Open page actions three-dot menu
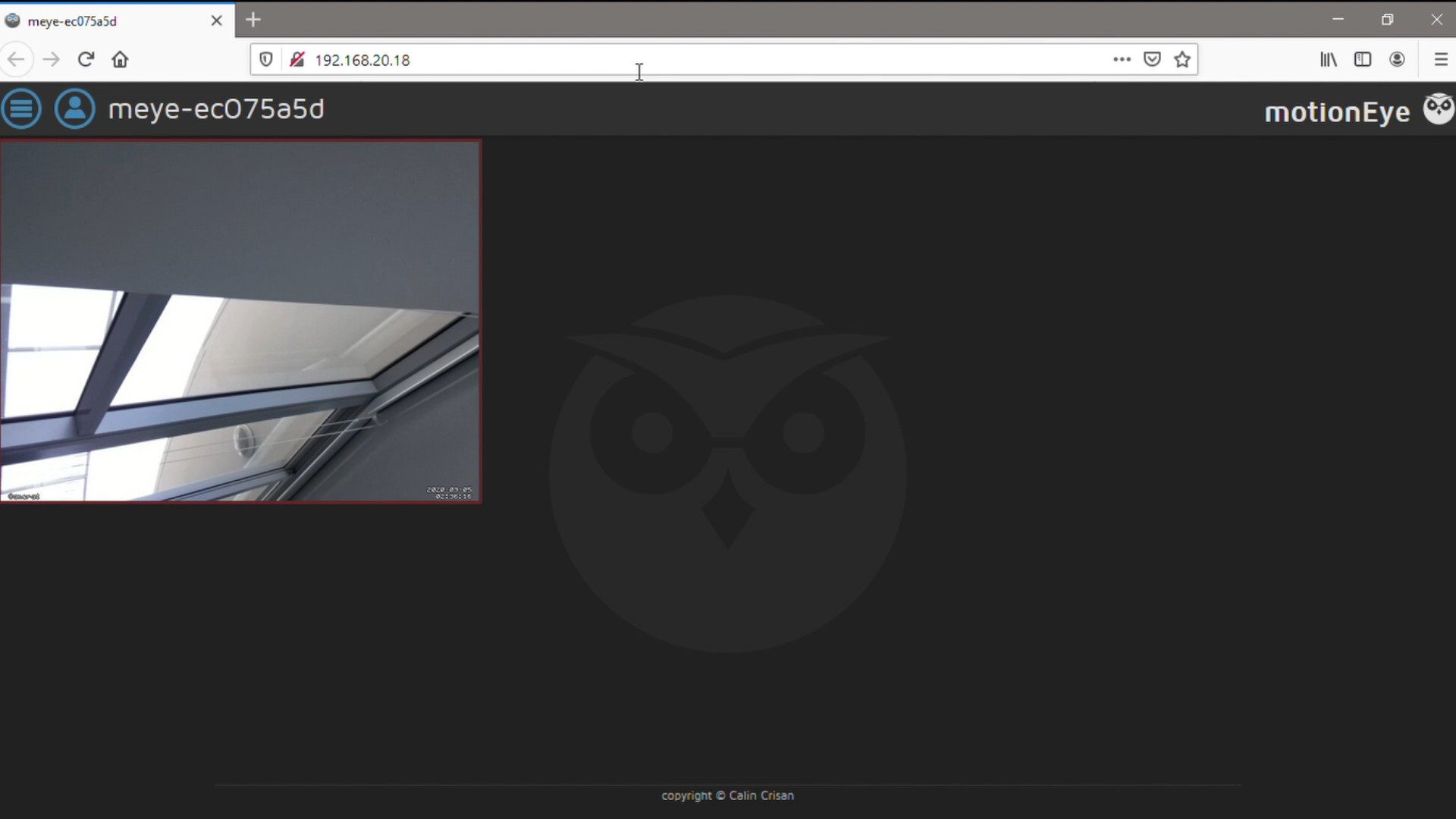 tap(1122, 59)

#####

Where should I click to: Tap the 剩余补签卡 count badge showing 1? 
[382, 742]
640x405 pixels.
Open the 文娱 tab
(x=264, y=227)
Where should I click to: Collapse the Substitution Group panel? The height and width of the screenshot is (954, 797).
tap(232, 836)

#####

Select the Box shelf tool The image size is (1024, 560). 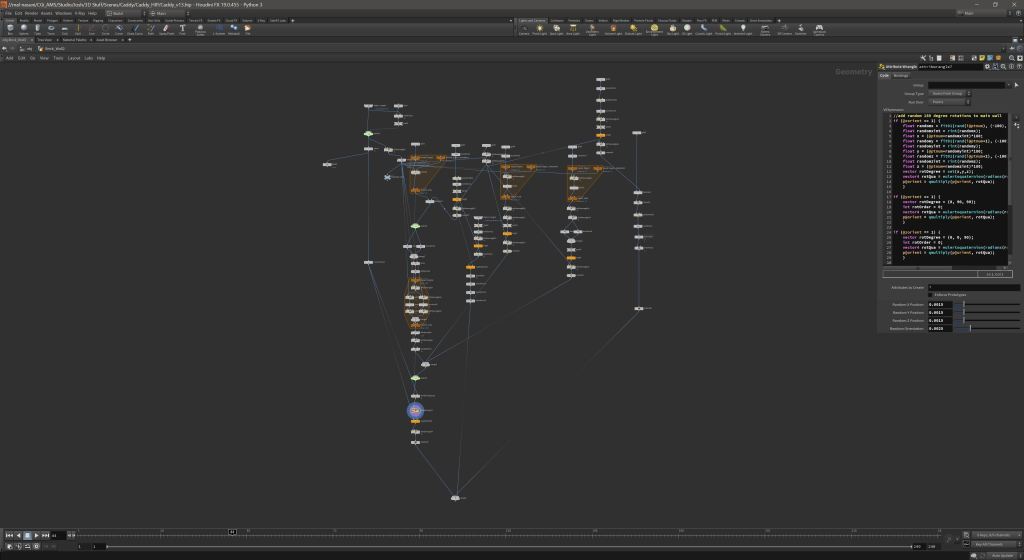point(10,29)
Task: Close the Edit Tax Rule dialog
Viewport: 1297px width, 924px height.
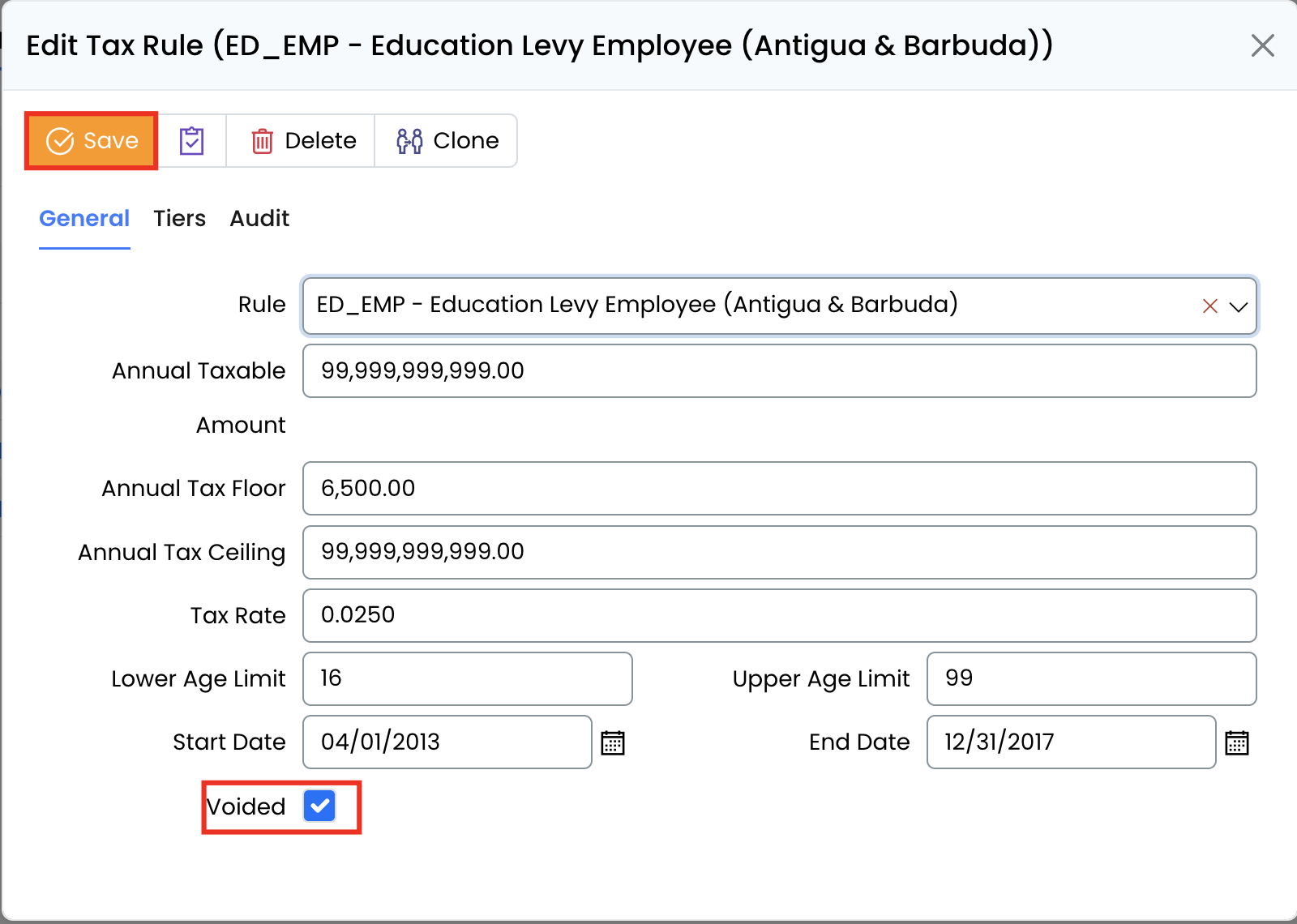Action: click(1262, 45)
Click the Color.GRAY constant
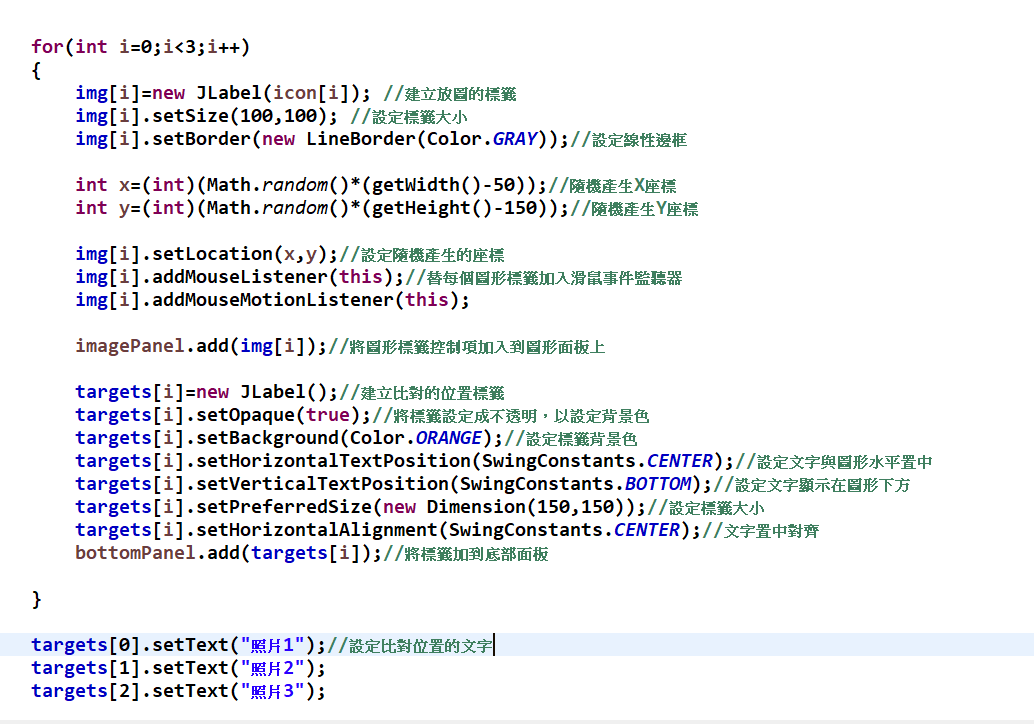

#####

**Required task**
Give as a JSON list of strings, one per line and skipping blank lines, the entries starting with the line that contains "Where should I click to: Tap" and going on through the line that contains "tap(232, 836)".

**Answer to this problem**
[
  "Where should I click to: Tap the 剩余补签卡 count badge showing 1? ",
  "[382, 742]",
  "640x405 pixels.",
  "Open the 文娱 tab",
  "(x=264, y=227)",
  "Where should I click to: Collapse the Substitution Group panel? The height and width of the screenshot is (954, 797).",
  "tap(232, 836)"
]